XXIV
Dieu protège la France.
En effet, du moment que Philippe II et Emmanuel Philibert ne marchaient pas immédiatement sur Paris, Paris était sauvé.
Comment une pareille faute avait-elle été commise ? Par suite du caractère irrésolu et ombrageux du roi d’Espagne, ou plutôt par un effet de cette faveur spéciale que, dans les situations extrêmes, Dieu accorde toujours à la France.
On se rappelle cette lettre que tenait à la main le roi Philippe II au moment où don Luis de Vargas, secrétaire du duc d’Albe, arrivait de Rome. Cette lettre était de l’évêque d’Arras, un des conseillers de Philippe II, dans lequel ce prince si peu confiant avait le plus de confiance.
Philippe II lui avait envoyé un courrier pour le consulter sur ce qu’il y avait à faire après la bataille de la Saint-Laurent, et sur ce qu’il y aurait à faire après la prise de Saint-Quentin, si Saint-Quentin, comme la chose était probable, tombait aux mains des Espagnols. L’évêque, ainsi qu’on devait s’y attendre, avait répondu en homme d’Église et non en soldat.
Le cardinal Granvelle, dans la collection de ses papiers d’État, nous a conservé cette lettre qui fut d’un si grand poids dans les destinées de la France.
Nous nous contenterons d’en extraire le passage suivant, et c’était ce passage que Philippe II lisait avec tant d’attention lorsqu’entra don Luis de Vargas.
« Il ne serait pas prudent de rien tenter contre les Français pendant le reste de l’année, la saison s’y opposant aussi bien que la nature du pays : ce serait compromettre les avantages déjà obtenus, et la réputation des armes espagnoles. Le mieux serait de se borner à inquiéter l’ennemi en incendiant et en ravageant son territoire au-delà de la Somme. »
C’était donc l’avis de l’évêque d’Arras que, malgré la double victoire de la bataille de la Saint-Laurent et de la prise de Saint-Quentin, le roi d’Espagne ne pénétrât point plus avant au cœur de la France.
Pour être plus obscur aux yeux des autres, l’avis du duc d’Albe n’en était pas moins clair aux yeux de Philippe II.

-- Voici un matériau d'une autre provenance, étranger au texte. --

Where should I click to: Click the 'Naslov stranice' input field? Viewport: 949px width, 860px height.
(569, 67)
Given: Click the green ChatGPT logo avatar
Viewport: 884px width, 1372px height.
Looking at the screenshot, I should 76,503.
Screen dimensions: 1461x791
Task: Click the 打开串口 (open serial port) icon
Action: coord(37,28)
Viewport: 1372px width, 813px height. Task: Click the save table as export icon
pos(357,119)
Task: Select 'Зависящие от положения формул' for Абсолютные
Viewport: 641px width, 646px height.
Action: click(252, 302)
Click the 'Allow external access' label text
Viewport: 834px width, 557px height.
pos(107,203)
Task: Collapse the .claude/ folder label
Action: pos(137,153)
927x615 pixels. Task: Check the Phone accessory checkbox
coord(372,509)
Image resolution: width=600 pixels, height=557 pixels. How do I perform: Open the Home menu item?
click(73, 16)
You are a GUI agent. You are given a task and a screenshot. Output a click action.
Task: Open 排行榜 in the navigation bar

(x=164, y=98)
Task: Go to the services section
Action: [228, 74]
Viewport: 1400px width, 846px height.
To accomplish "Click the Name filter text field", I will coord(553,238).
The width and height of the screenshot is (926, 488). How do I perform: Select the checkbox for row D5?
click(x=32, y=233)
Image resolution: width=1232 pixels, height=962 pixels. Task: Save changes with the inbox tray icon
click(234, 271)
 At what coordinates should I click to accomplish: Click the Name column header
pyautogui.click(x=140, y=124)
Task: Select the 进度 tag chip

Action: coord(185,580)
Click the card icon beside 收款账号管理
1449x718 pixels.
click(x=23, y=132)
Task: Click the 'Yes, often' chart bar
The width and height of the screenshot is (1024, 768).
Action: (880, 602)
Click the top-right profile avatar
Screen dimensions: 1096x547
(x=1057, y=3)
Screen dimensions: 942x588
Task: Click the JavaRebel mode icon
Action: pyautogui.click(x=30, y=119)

« Sire, rappelez-vous Tarquin, abattant de sa baguette les plus hauts pavots de son jardin ! »
Tel était l’avis de ce capitaine-ministre dont le sombre génie allait si bien au tempérament terrible du successeur de Charles V, que la colère céleste semble avoir fait Philippe II pour le duc d’Albe, et le duc d’Albe pour Philippe II.
Or, ce pavot dont la tête se levait si rapidement, n’était-ce point Emmanuel Philibert ?
Il est vrai que, s’il grandissait si rapidement, c’est qu’il poussait sur les champs de bataille, et que la gloire arrosait sa fortune ; mais plus grand était le prestige qui s’attachait au prince de Savoie, plus ce prestige était à craindre.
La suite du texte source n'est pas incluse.